The iceberg-sized ship came to a halt relative to the carousel and then tipped up, nose down to the rim. Through the gouts of vapour coming from the carousel’s industrial vents and the ship’s own popping micro-gee verniers, Xavier saw a loom of red lasers embrace Storm Bird, marking her position and velocity with ångström precision. Still applying a half-gee of thrust from its main motors, Storm Bird began to push itself into its allocated slot in the rim. Xavier held station, wanting to close his eyes, for this was the part that he dreaded.

The ship nosed in at a speed of no more than four or five centimetres per second. Xavier waited until the nose had vanished into the carousel, still leaving three-quarters of the ship out in space, and then guided his trike alongside, slipping ahead of Storm Bird. He parked the trike on a ledge, disembarked and authorised the trike to return to the place where he had hired it. He watched the skeletal thing buzz away, streaking back out into open space.

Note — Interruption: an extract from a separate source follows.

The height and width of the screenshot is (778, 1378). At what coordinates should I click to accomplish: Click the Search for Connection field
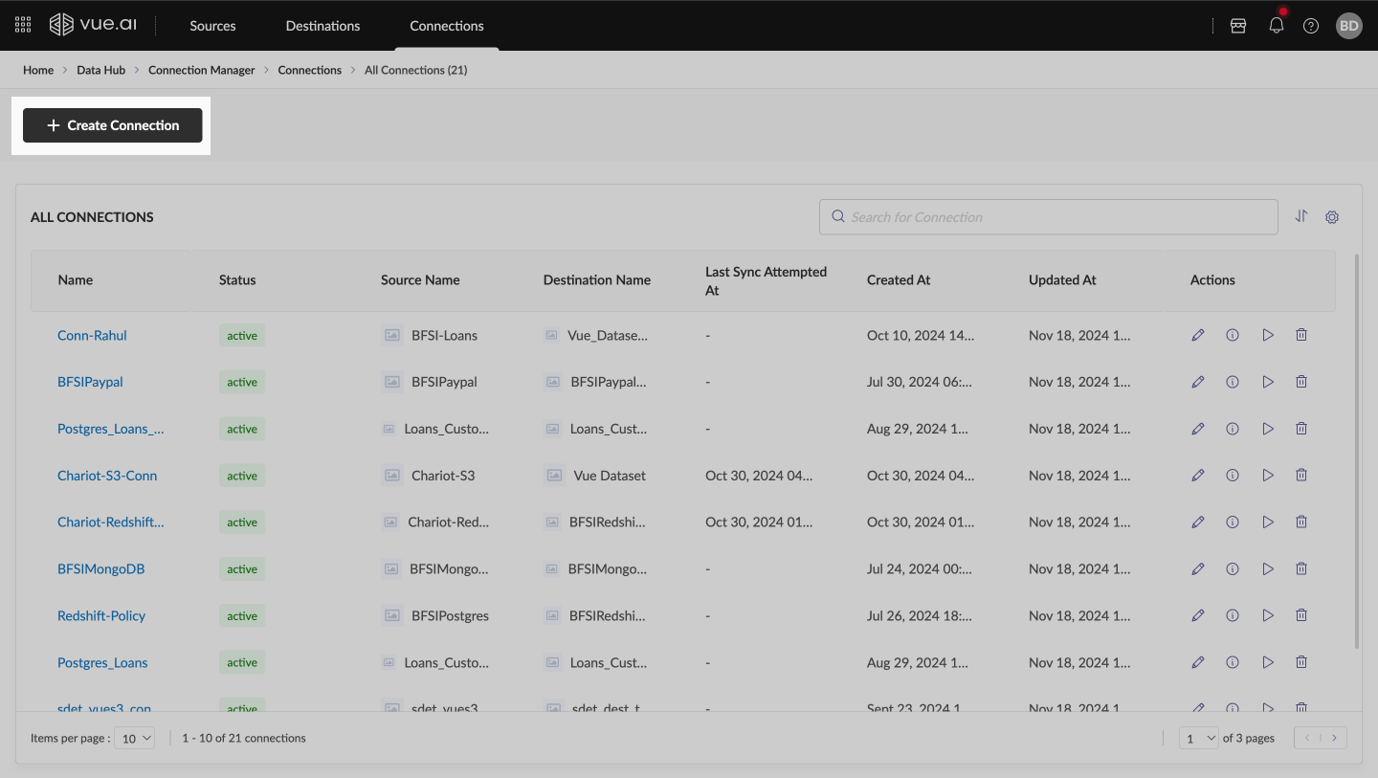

He did close his eyes now, hating the final docking procedure, and only opened them again after he had felt the rapid thunder of the docking latches, transmitted through the fabric of the repair bay to his feet. Below Storm Bird, pressure doors began to close. If she was going to be stuck here for a while, and it looked as if she would, they might even consider pumping the chamber so that Xavier’s repair monkeys could work without suits. But that was something to worry about later.

Xavier made sure that the pressurised connecting walkways were aligned with and clamped to Storm Bird’s main locks, guiding them manually. Then he made his way to an airlock, passing out of the repair bay. He was in a hurry, so did not bother removing more than his gloves and helmet. He could feel his heart in his chest, knocking like an air pump that needed a new armature.

Xavier walked down the connecting tube to the airlock closest to the flight deck. Lights were pulsing at the end of the tube, indicating that the lock was already being cycled.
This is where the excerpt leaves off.